Facebook Home, the social network's new Android app that acts a skin on your smartphone, could make use easier but it's also making your information easier to collect.
While it can give users a convenient way to use the social network on a mobile phone, it's also a "powerful too for Facebook to potentially collect information about a person," according to CNN. Facebook makes its money on selling ads and this is great way to target them. (If you doubt this, check out Adweek's piece about how Facebook Home is great for collecting ad data.)
While Facebook said it would not use GPS tracking to locate users, it could easily do so. It also now has access to phone numbers, your address book and likely any other information stored on your phone. It could "paint a very clear picture of your private life," according to the Electronic Frontier Foundation.
GPS-tracking also helps sell all those ads for nearby stores or restaurants, so while Facebook said it won't use that for individuals -- it still kinda will. Facebook Home will also have access to text messages, something it didn't have before.

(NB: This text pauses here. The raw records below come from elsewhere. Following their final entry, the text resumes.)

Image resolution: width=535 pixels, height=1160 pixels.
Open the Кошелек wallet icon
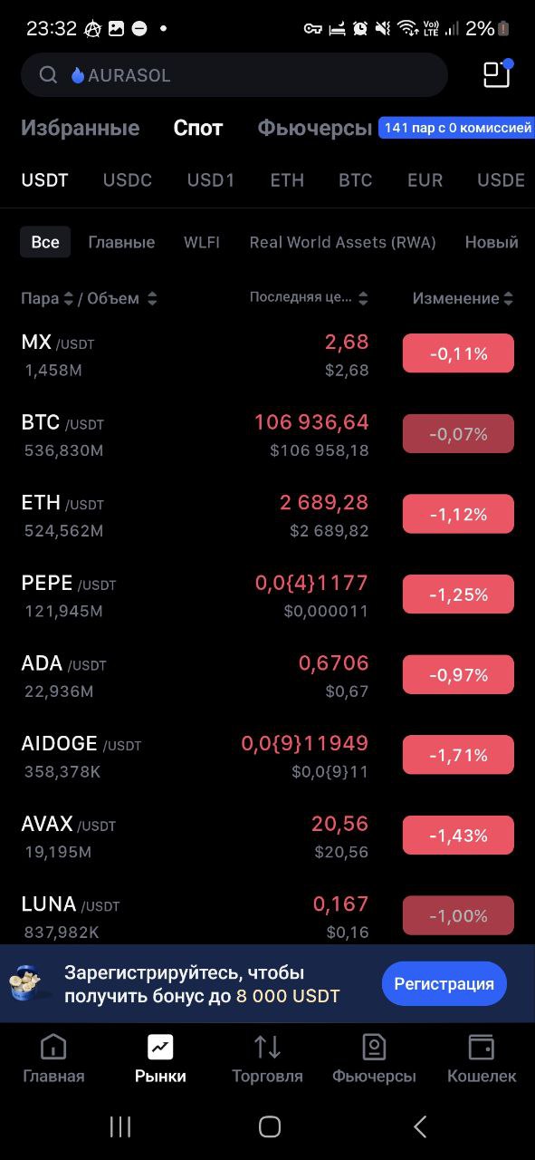tap(482, 1048)

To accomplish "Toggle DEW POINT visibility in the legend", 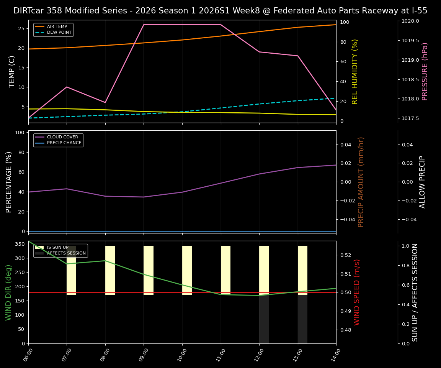I will 58,32.
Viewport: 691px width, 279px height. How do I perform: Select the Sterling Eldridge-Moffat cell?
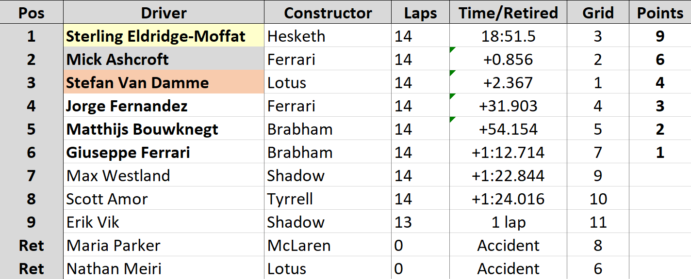click(164, 36)
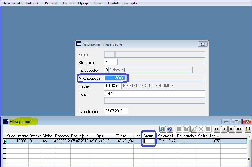This screenshot has width=252, height=167.
Task: Click the grid's scrollbar up arrow
Action: point(249,136)
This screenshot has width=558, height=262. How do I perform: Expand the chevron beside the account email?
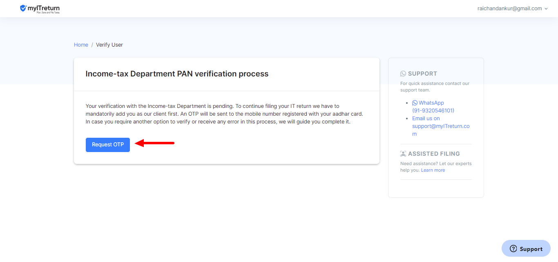click(546, 9)
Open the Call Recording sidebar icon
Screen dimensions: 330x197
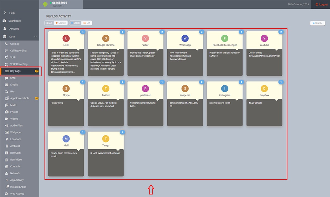pos(6,51)
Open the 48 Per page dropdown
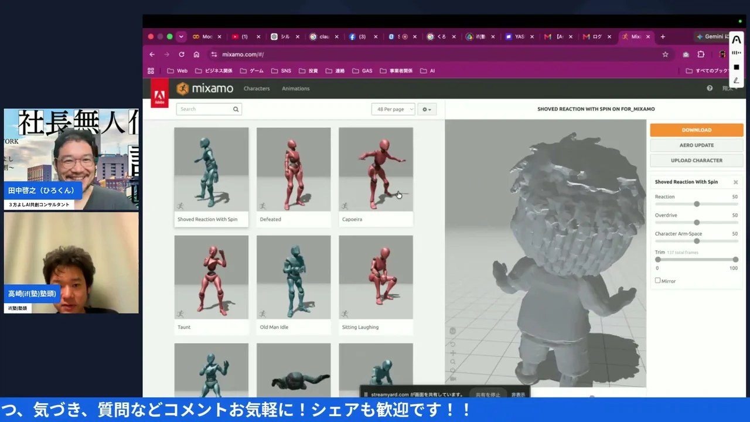Screen dimensions: 750x422 [393, 109]
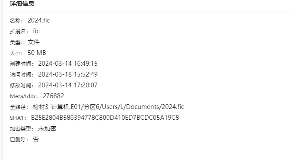292x160 pixels.
Task: Select the SHA1 hash value B25E2804...
Action: coord(105,118)
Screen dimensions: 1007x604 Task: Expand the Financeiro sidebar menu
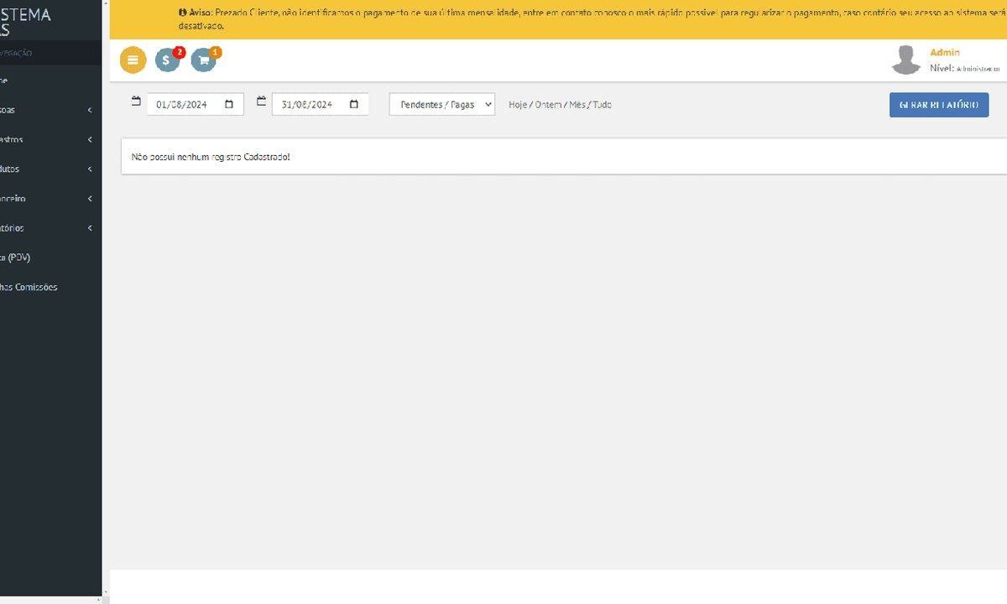point(46,199)
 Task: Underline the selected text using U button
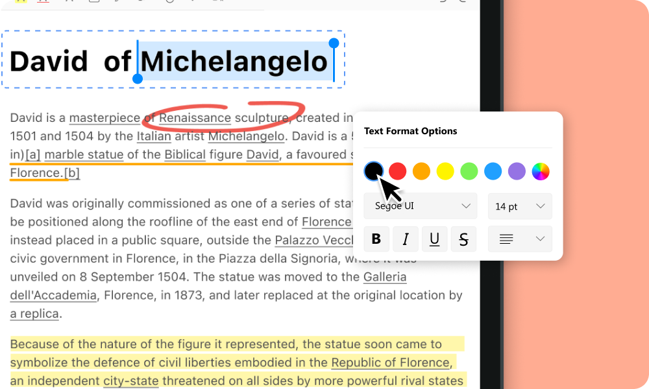(435, 239)
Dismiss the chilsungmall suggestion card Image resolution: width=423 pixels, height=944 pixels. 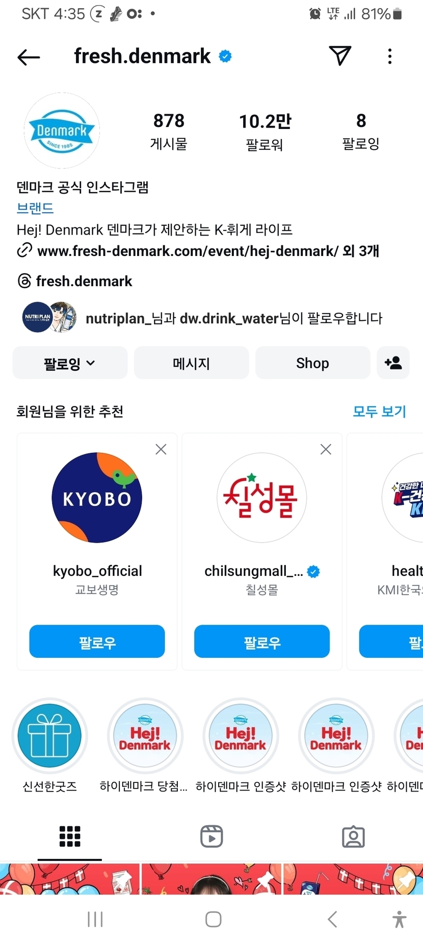(x=326, y=449)
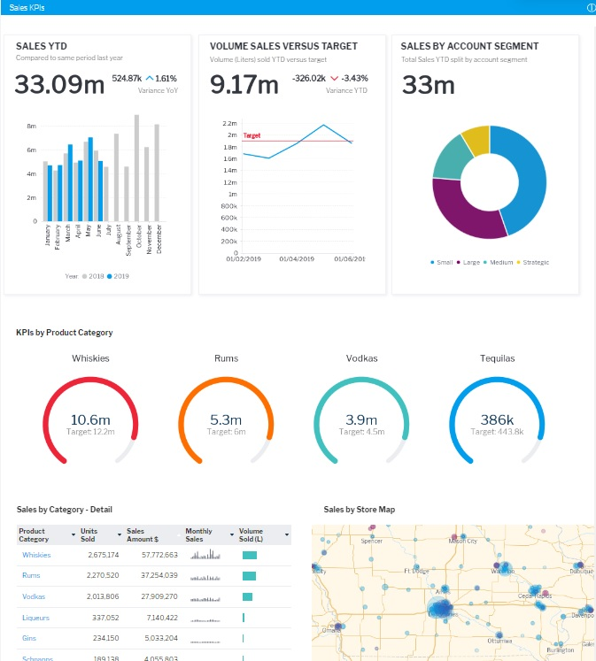Toggle the Strategic segment in the donut legend
The width and height of the screenshot is (596, 661).
(532, 262)
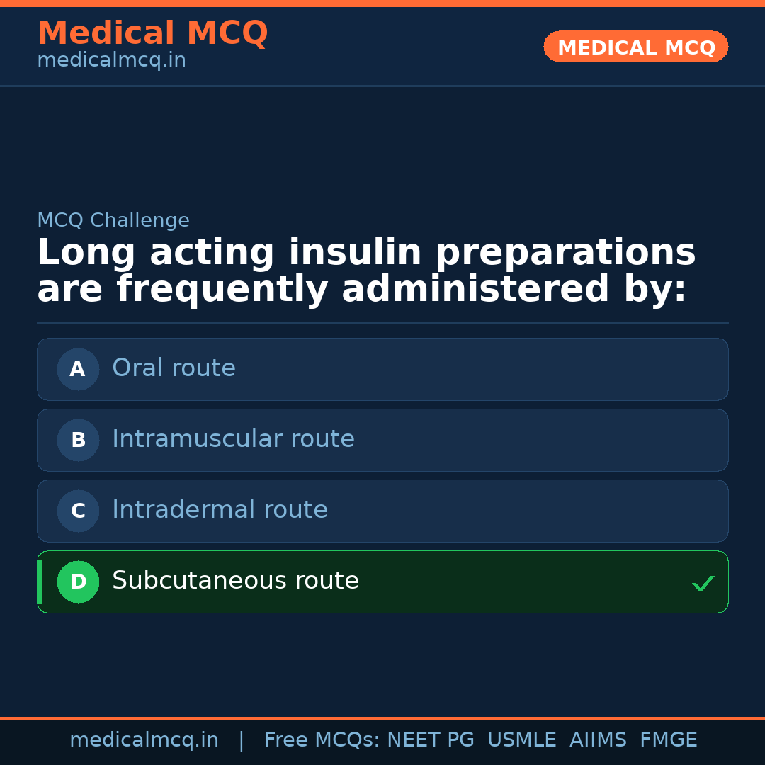Click the A letter circle badge
Screen dimensions: 765x765
[x=78, y=369]
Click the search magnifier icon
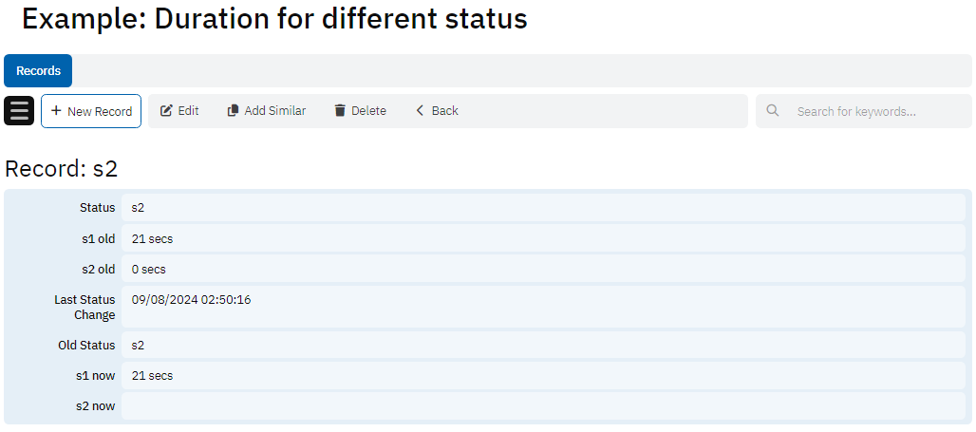Viewport: 976px width, 432px height. (773, 111)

Facebook also now has an idea of what other apps appear on your phone and store that information.
Krishna Subramanian, chief marketing officer of mobile advertising and marketing agency Velti, told Adweek that Facebook Home was a great opportunity. "By having Facebook interactions—chat, message, status updates, photos, location check-ins—that are all highly personal at the center of the operating system, marketers can know the audience more than they ever have before," he said.